WORK ORDER >> If an entry holds a picture, leave that picture out and reproduce everything else exactly.

- Opening Delimiter -

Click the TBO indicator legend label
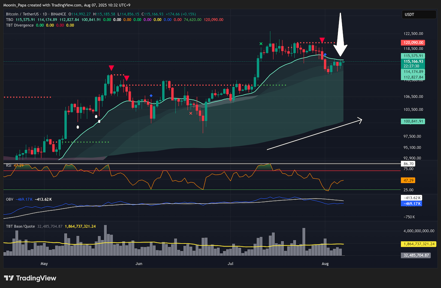441x288 pixels. (x=10, y=19)
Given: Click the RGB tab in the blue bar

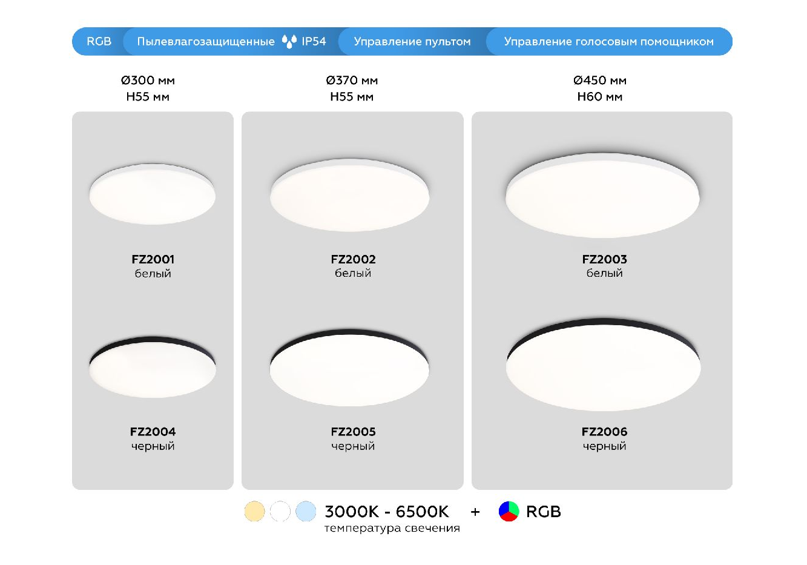Looking at the screenshot, I should [x=99, y=42].
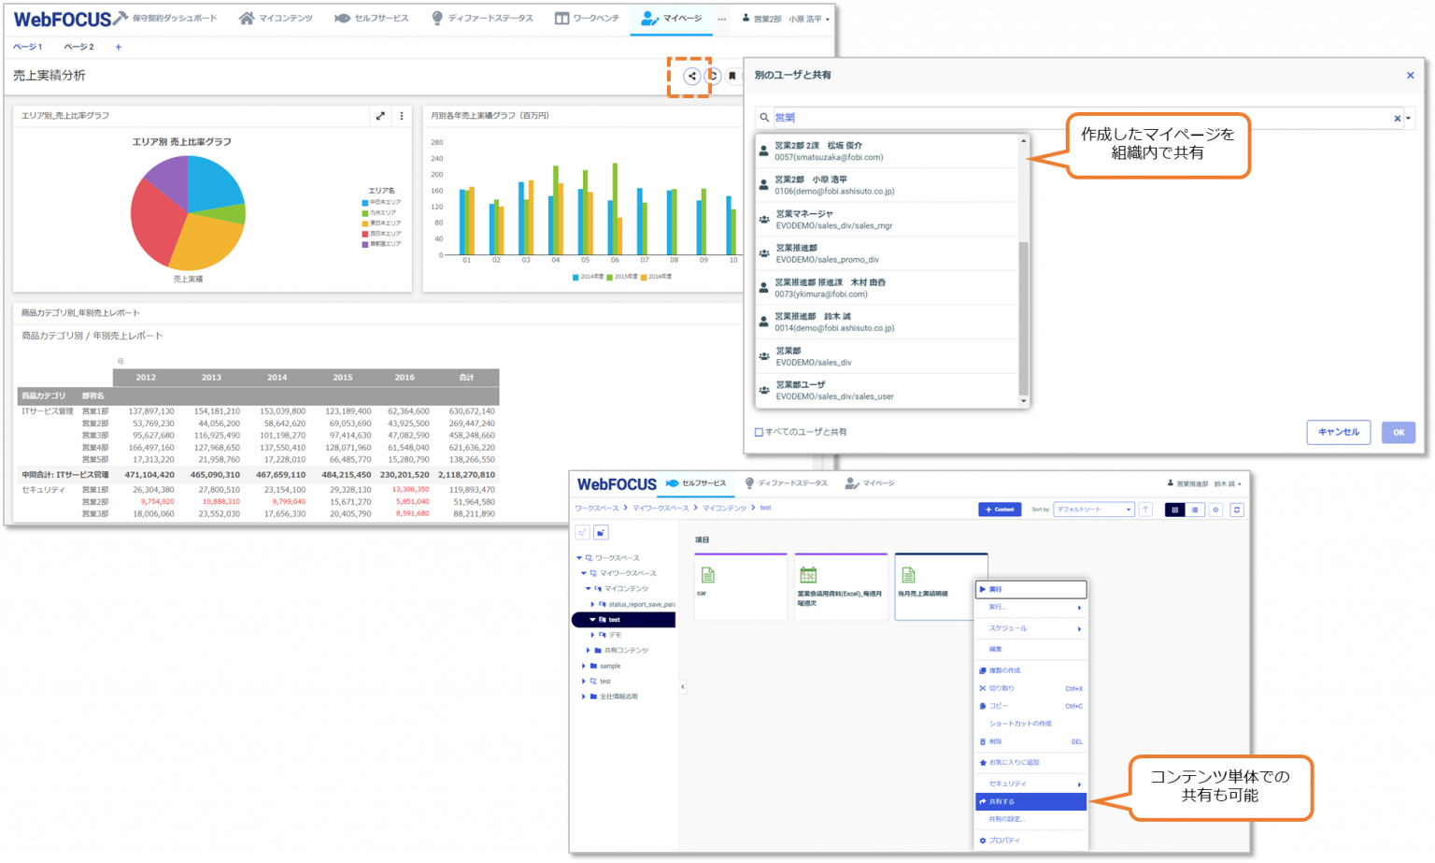Image resolution: width=1435 pixels, height=863 pixels.
Task: Click the refresh icon at the far right toolbar
Action: pos(1237,510)
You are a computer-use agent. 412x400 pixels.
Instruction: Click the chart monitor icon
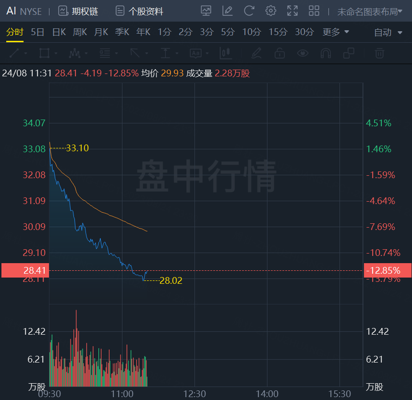tap(206, 11)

- Closing Delimiter -

RESPONSE TO THIS TASK >>
Click the TBO indicator legend label
441x288 pixels. (x=10, y=19)
Given: Click the RGB tab in the blue bar

Looking at the screenshot, I should [x=99, y=42].
Image resolution: width=1435 pixels, height=863 pixels.
Task: Click the refresh icon at the far right toolbar
Action: pos(1237,510)
You are a computer-use agent. 412x400 pixels.
Instruction: Click the chart monitor icon
tap(206, 11)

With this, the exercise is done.